E irrita-me ver mulheres que ao tentar não enterrarem a sua vida com a vinda de uma – ou mais uma – criança e muitos mais custos no seu dia-a-dia, sejam julgadas em tribunal e condenadas. Quando essa mulher devia era ser apoiada pelo estado, tanto na realização do aborto acompanhado, como depois numa educação e sensibilização e acompanhamento. Prefiro pensar nos que estão cá a sofrer do que nos que podem vir para cá sofrer. É uma escolha que tem que ser feita, apesar de parecer um pouco gélida. É por isso que para além de apelar a uma luta sem tréguas ao absentismo, afirmo, sem medo, que a minha escolha no dia 11 de Fevereiro vai para o Sim à liberdade de escolha, o Sim ao fim da despenalização do aborto e o Não a este marasmo puritano, o Não à criminalização do aborto.

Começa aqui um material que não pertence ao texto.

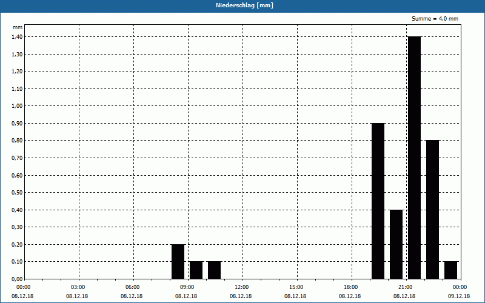Select the 03:00 time axis label
Image resolution: width=485 pixels, height=303 pixels.
coord(78,287)

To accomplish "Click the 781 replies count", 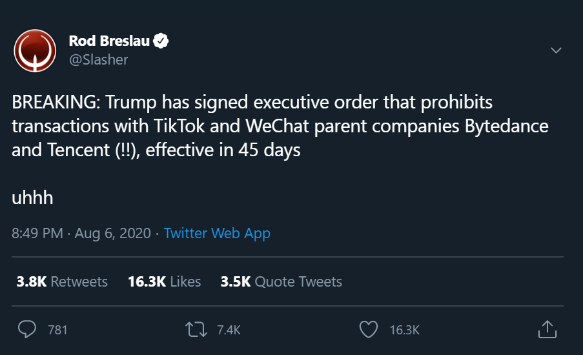I will [57, 330].
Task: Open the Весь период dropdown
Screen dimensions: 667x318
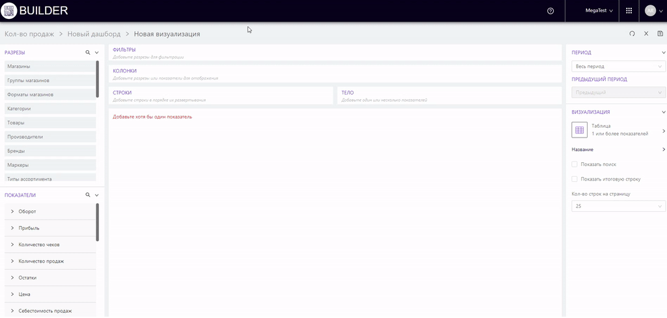Action: pyautogui.click(x=617, y=66)
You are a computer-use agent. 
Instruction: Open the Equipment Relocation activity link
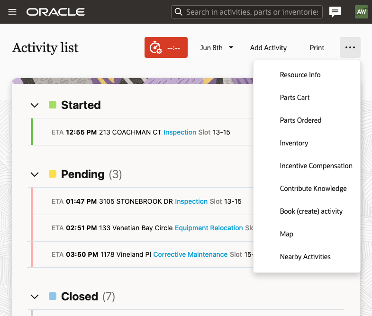click(209, 228)
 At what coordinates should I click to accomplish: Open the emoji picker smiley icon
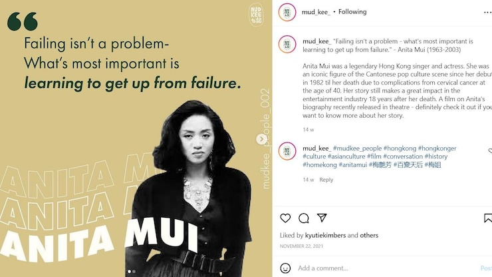(285, 268)
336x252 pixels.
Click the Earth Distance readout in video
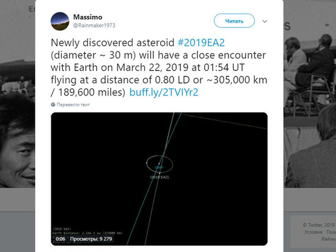click(87, 233)
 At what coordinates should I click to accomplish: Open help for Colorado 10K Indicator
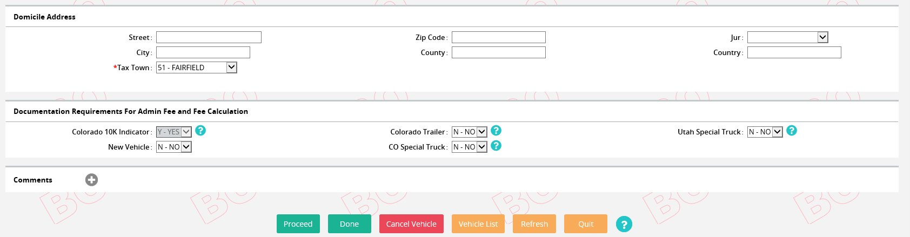point(200,131)
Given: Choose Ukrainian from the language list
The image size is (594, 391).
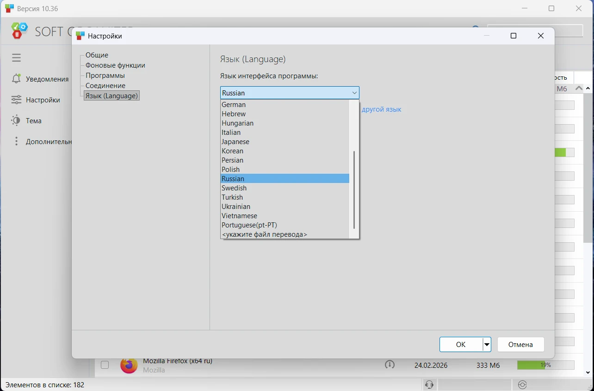Looking at the screenshot, I should [x=236, y=207].
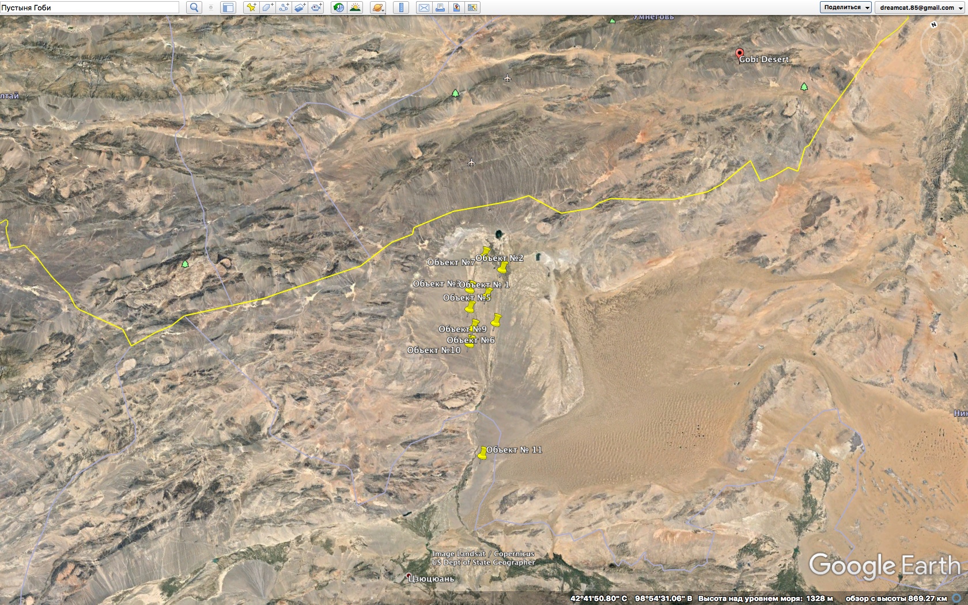Add a new placemark pin
The height and width of the screenshot is (605, 968).
tap(251, 7)
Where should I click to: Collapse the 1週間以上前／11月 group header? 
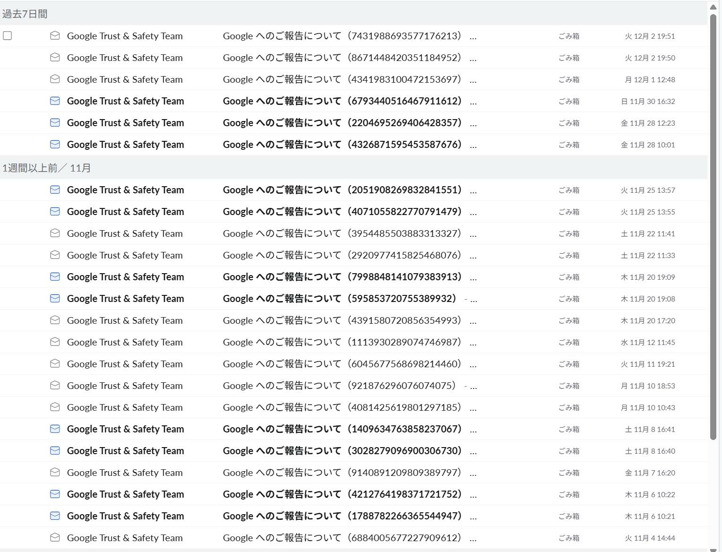[46, 168]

Mantendo-se esta lei, mantém-se o problema e não se iludam, as mulheres vão continuar a abortar em todo o tipo de condições que lhes sejam impostas, porque precisam, porque assim escolheram, mas que infelizmente vivem num estado de direito que só o é para algumas coisas…

Notas:

Sugestão de leitura intemporal: “O Aborto – Causas e Soluções”, de Álvaro Cunhal. A tese final de Álvaro Cunhal, apresentada em 1940, no 5º ano na Faculdade de Direito de Lisboa.

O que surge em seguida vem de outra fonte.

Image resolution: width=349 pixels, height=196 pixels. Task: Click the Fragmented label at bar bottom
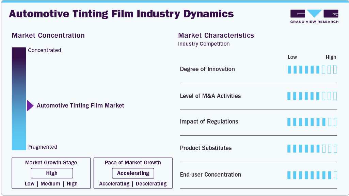click(43, 147)
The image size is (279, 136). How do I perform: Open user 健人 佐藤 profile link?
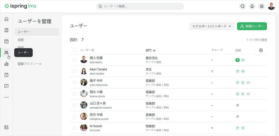[x=96, y=58]
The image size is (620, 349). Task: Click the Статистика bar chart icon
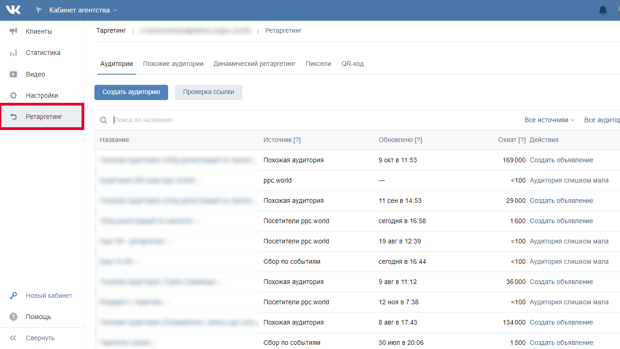(x=13, y=53)
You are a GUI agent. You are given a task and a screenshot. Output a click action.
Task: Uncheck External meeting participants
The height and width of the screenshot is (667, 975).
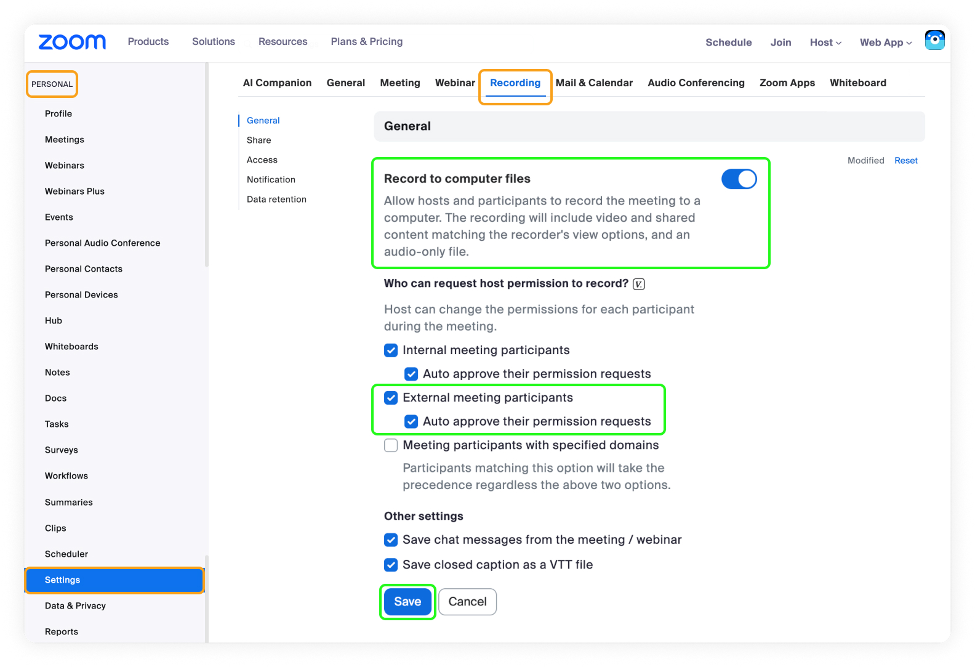(x=391, y=398)
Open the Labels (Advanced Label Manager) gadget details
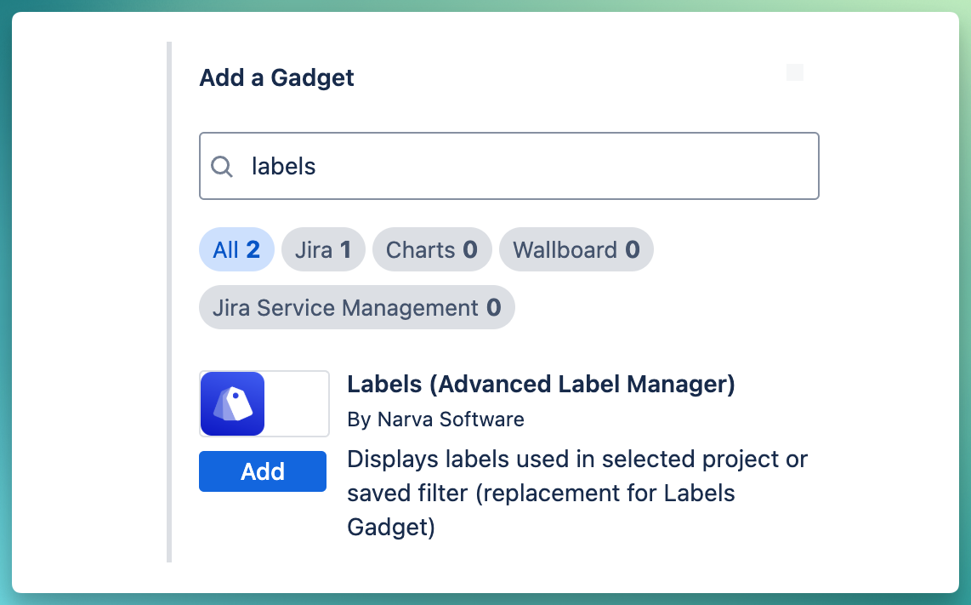 coord(541,385)
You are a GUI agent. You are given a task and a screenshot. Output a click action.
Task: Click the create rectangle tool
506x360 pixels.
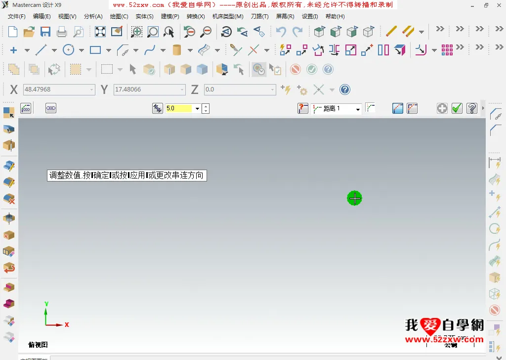(x=95, y=50)
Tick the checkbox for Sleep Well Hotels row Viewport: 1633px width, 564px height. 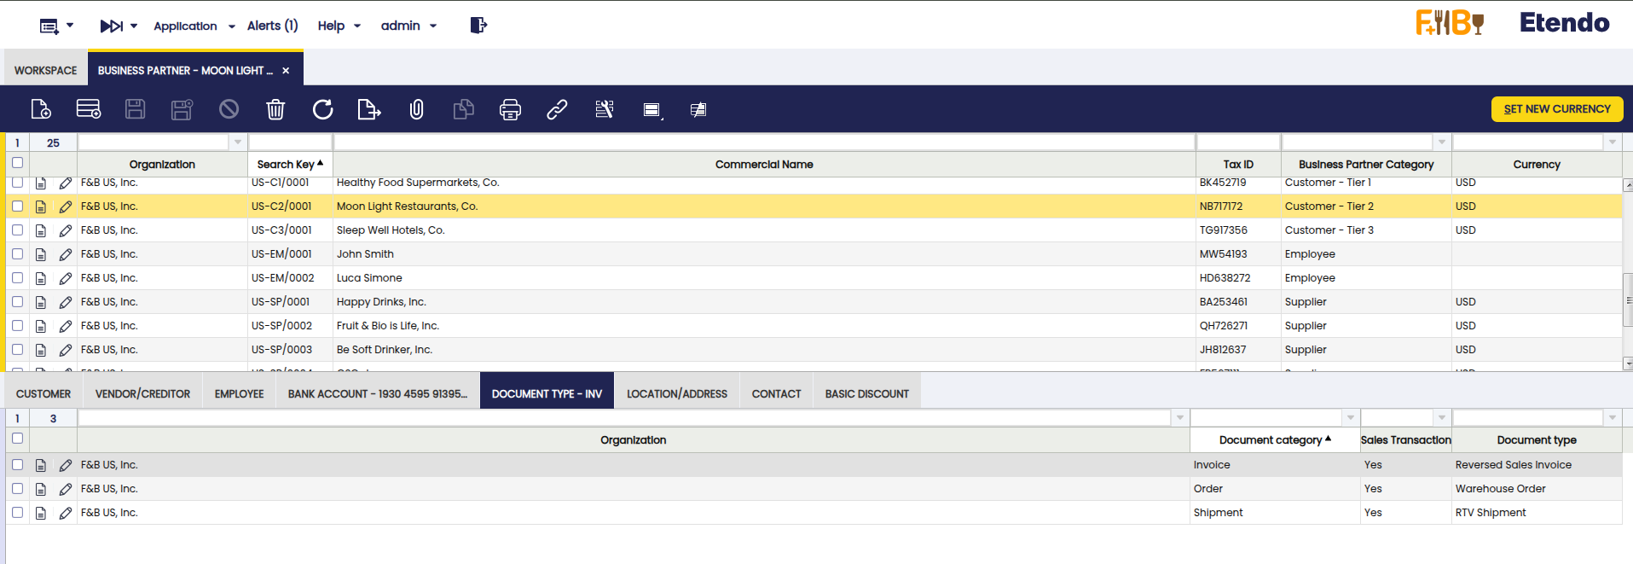pos(17,230)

A Associação do Planeamento da Família diz o seguinte: “Fazer um aborto nunca é uma decisão fácil, mas as mulheres têm vindo a fazê-lo desde há milhares de anos, por muito boas razões. Sempre que uma sociedade proibiu o aborto, apenas o fez entrar na clandestinidade, onde ele se tornou perigoso, caro e humilhante. Em Portugal, uma em cada quatro mulheres já fez, pelo menos, um aborto clandestino! Este é um grave problema de saúde pública, afectando centenas de milhar de mulheres em idade fértil e sexualmente activas. Constitui mesmo a segunda causa de morte materna. Reconhecemos que o Planeamento Familiar é essencial para diminuir o número de gravidezes indesejadas embora, na prática, não resolva totalmente o problema. Porque nenhum método anticoncepcional é infalível e porque existem lacunas nas acções de Planeamento Familiar.”.